The big json response log is the completion suggestions.
I noticed that on the master branch, there is the following discussion between the client and the server when I'm typing $definition->get|
:
textDocument/didChange
=> servertextDocument/publishDiagnostics
=> clienttextDocument/completion
=> serverbut on this branch, the 2nd step is missing :/ I'm gonna investigate on this.
I fixed the bug in the fix definition removal
commit, the completion's now working as expected on this commit.
Then, I noticed that the completion for non member items was still slow (eg for array_ma|
) :
1.8270461559296s, 102184 checks, 1 items
so I tried to differentiate the index array to store the member and non member definitions separately to be able to find them quicker.
The result is (for array_ma|
) :
0.13462400436401s, 12392 checks, 2 items
as you can see it's way faster. However, there's a bug which duplicates the suggestions for these global defs :/ I still have some work to do on it.

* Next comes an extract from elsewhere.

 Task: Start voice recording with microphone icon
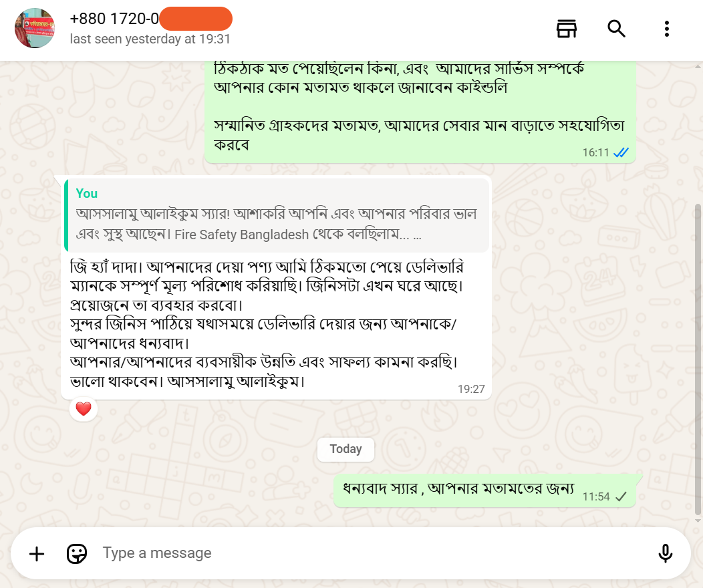(665, 553)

See the debug PR for log indications.
Correct me if I'm wrong but isn't the only problem here the fact that the traversal method does a recursive iteration? When requesting completion, isn't it that we only always want the direct children of a given FQN? For example
$obj = new SomeNam| // I want only top-level symbols (classes/namespaces) to get suggested
$obj = new SomeNameSpace\SomeC // I want only the symbols in SomeNameSpace to get suggested
$obj->me| // I want only members of SomeNamespace\SomeClass to get suggested
Maybe I'm missing something, but why does the traversal function used for completion have to be recursive? For completion, don't we always just want to suggest the immediate children of a node in the symbol tree? I don't think we need two arrays.

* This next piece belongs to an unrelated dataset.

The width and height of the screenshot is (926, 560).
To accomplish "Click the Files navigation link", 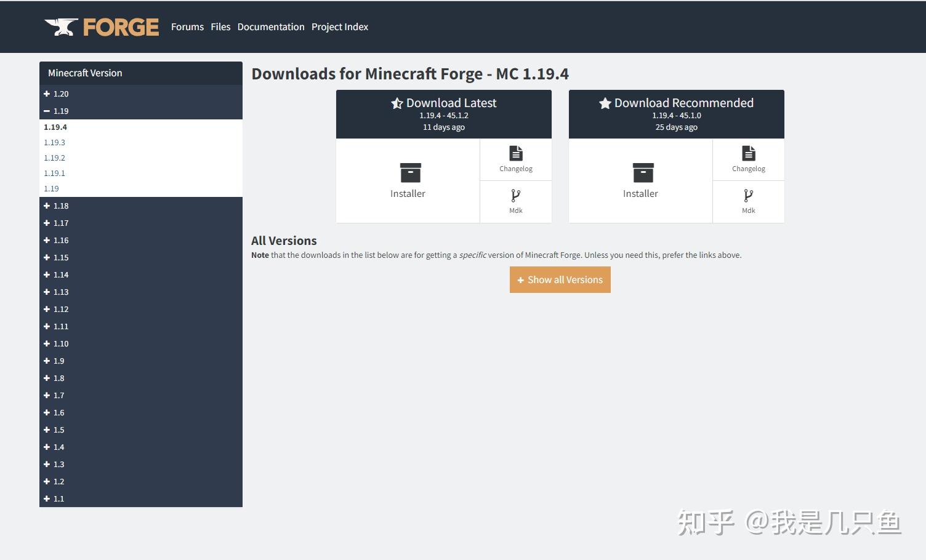I will point(220,26).
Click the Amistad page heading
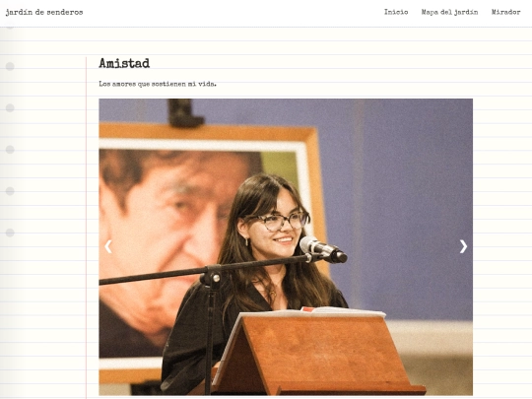532x399 pixels. pyautogui.click(x=124, y=63)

Yes, I agree. The completion provides the closest items from the given fqn.
The index is interrogated by the completion provider with various fqns. As the definitions in the index are stored in a multi level array, this is why I use recursion.
With your exemple, when typing $obj->me|
, the index is requested to provide all the definitions of the SomeNamespace\SomeClass
. These definitions are stored like this way in the index :
[
'SomeNamespace' => [
'\SomeClass' => [
'' => $def // defs go here
],
],
]
this is why the recusive function is for. It uses recusion to get as deep as it can in the tree to find the definitions which are in the given fqn.
For the two arrays, it may look overkill, but it aims to speed the completion by requesting more specifically the definitions. If you look to the completionProvider on the master branch, you'll see that it requests all the definitions and then makes a check to test whether the def is member or not. This can be optimized because there are a huge amount of checks performed for only a small amount of definitions passing these checks. I store the defs in these 2 arrays to directly retrieve what I'm looking for instead of having to perform checks. Have a look to the benchs, you'll see that the check amount is reduced and the response time is also way reduced. It's even more blatant on large projects with many defs.
Yes, so the method can simply traverse into $definitions['SomeNamespace']['\SomeClass']
(which should have a negligible perf impact) and return those direct children (members) without having to check isMember
anymore (i.e. keeping the same perf improvements to CompletionProvider). That should not be slower than going into your second array, and it will work with Namespaces, not just members. I am reluctant to special-case members over any other level of the symbol tree.
In the fix definition removal
commit (ie before the two arrays), the index tree looks like this :
[
'SomeNamespace' => [
'\SomeClass' => [
'' => $def1, // the `SomeNamespace\SomeClass` class itself
'->method()' => $def2, // a method of this class
],
],
]
When calling getDescendantDefinitionsForFqn('SomeNamespace\SomeClass')
it will yield
'SomeNamespace\SomeClass' => $def1
'SomeNamespace\SomeClass->method()' => $def2
This is acceptable when we know what to look for (ie when we have some parts of a namespace), but in that case, there are too many places to look at (current namespace, global functions, global consts), and there's not always a way to get the defs in these places easily / efficiently. This is why I tried to reduce the number of places to look at by having the 2 arrays.
I agree that it's not pleasant to have these 2 arrays, maybe the completionProvider
requires some changes for this part, and I'm not really comfortable with it for the moment.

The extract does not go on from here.